If you’ve never had any formal teaching experience, stepping into a classroom in China for the first time can be daunting. With classes of up to 50 students relying on you to teach them something, you’re sure to feel nervous, though it’s important you don’t let it get to you. Schools across China knowingly employ foreign teachers fresh out of university or from vastly different professional backgrounds. Even without any formal teaching experience in your home country, you have a lot to offer your students, and you should focus on this when preparing your lessons. To help calm any nerves that might be starting to creep in, we’ve put together this guide to help you prepare as a first-time ESL teacher.
If you’ve never planned a lesson before, it’s easy to overestimate how long tasks may take. You might think you’ve got your timings down to the second, but you’d be surprised how many activities either aren’t as popular as you expected or take much less time. Spend time before your first few lessons planning far more than you think you’ll need; this will help avoid an on-the-spot panic when you realise there are still 10 minutes to fill and no activities left. After a few lessons you’ll get used to your students and be able to plan your lesson times more accurately.
2. Be Flexible
If you’ve spent a lot of time planning your lesson, you’re likely to have imagined exactly how the lesson will go, from start to finish. But as an ESL teacher, you need to be prepared for things not to go to plan and adapt your plan to suit them. Of course, over-planning helps with this, but it’s also important you are mentally prepared to think on your feet, make decisions and adapt your plan to better suit your students. This can be overwhelming at first, but it will quickly become second nature. Remember; the more flexible you are, the more successful your lessons.
3. Be Prepared to Act
No matter how nervous you’re feeling, do your best not to show it when you step into your classroom. Be prepared to think back to school drama classes and feign confidence even if you aren’t feeling it. Doing so will help you gain control over your students and earn their respect. Because, if you’re visibly nervous, students will see it as a chance to play up – which will neither help your confidence, nor your lesson run smoothly. You’ll soon find your flow and won’t need to act any longer – it will all become natural.

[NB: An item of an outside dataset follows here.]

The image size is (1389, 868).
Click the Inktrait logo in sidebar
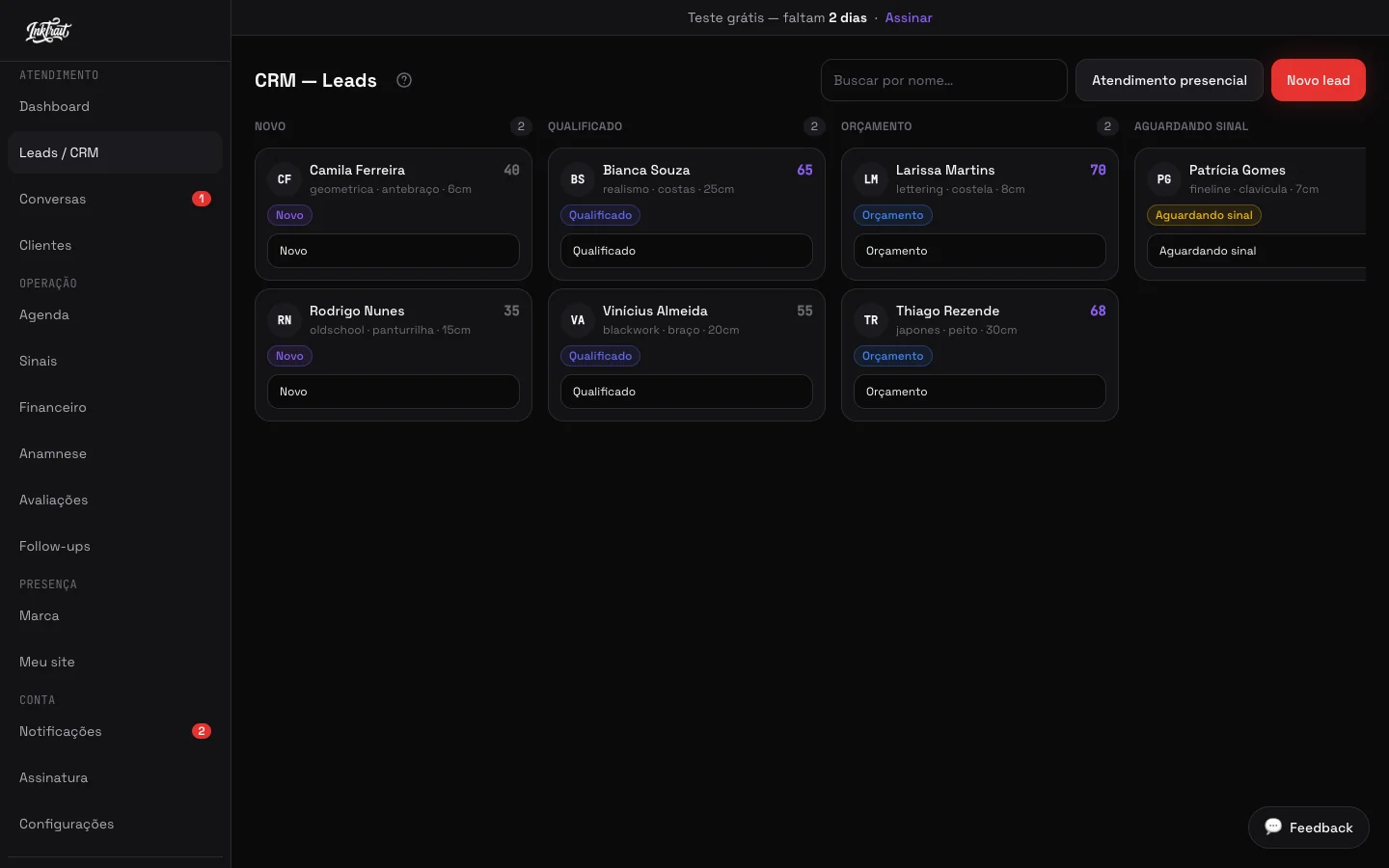pos(48,31)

4. Create a Comfortable Classroom Environment
As a foreign teacher, you’re there to help your students improve their English-speaking skills in a comfortable environment. Your lessons should be fun and engaging, and your students should be happy to answer questions. This can take time in a Chinese classroom, but it’s certainly worth the effort. Make sure to assert your authority, but also to maintain a friendly, approachable appearance that will put your students at ease.
5. Make Sure you Understand What You’re Teaching
There’s nothing worse than being asked a question you aren’t sure how to answer, especially when you’re new to the school. Though this applies mainly to teachers of higher grades, all ESL first-timers should make a conscious effort to fully understand what they’re teaching. As native speakers, it can be easy to just assume we know, until we’re asked a question we’ve never really considered the answer to. Make a quick internet search part of your lesson plan when teaching grammar to ensure you’re ready to simply explain difficult structures.
6. Prepare for Cultural Differences
Cultural differences are some of the hardest things to come to terms with when teaching abroad. Having been brought up and adapted to a certain way of learning, it’s easy to take things for granted and assume that things will be the same in your host country. This is untrue for most places, but especially for China. The Chinese use vastly different teaching and learning methods to what most of us are used to, and this will influence the student’s reception to your lesson. Make an effort to learn about these prior to beginning your placement, as doing so will help you prepare for certain situations you may encounter.
7. Break the Ice
While you’re likely to be preoccupied by your own nerves, it’s important you realise that your students are probably just as nervous as you. Foreign teachers are a novelty for many Chinese students, so they may be scared to meet you. Ease them in with a few easy tasks and ice-breakers that will help you and your students get to know one another. This is a good way to build both their and your confidence and will lay the foundations for a good semester of teaching!
Learning about the culture, managing your expectations and being prepared to adapt are all important steps towards being successful in the role. If you’re about to begin a teaching placement abroad for the first time, don’t forget to use these techniques. Good luck!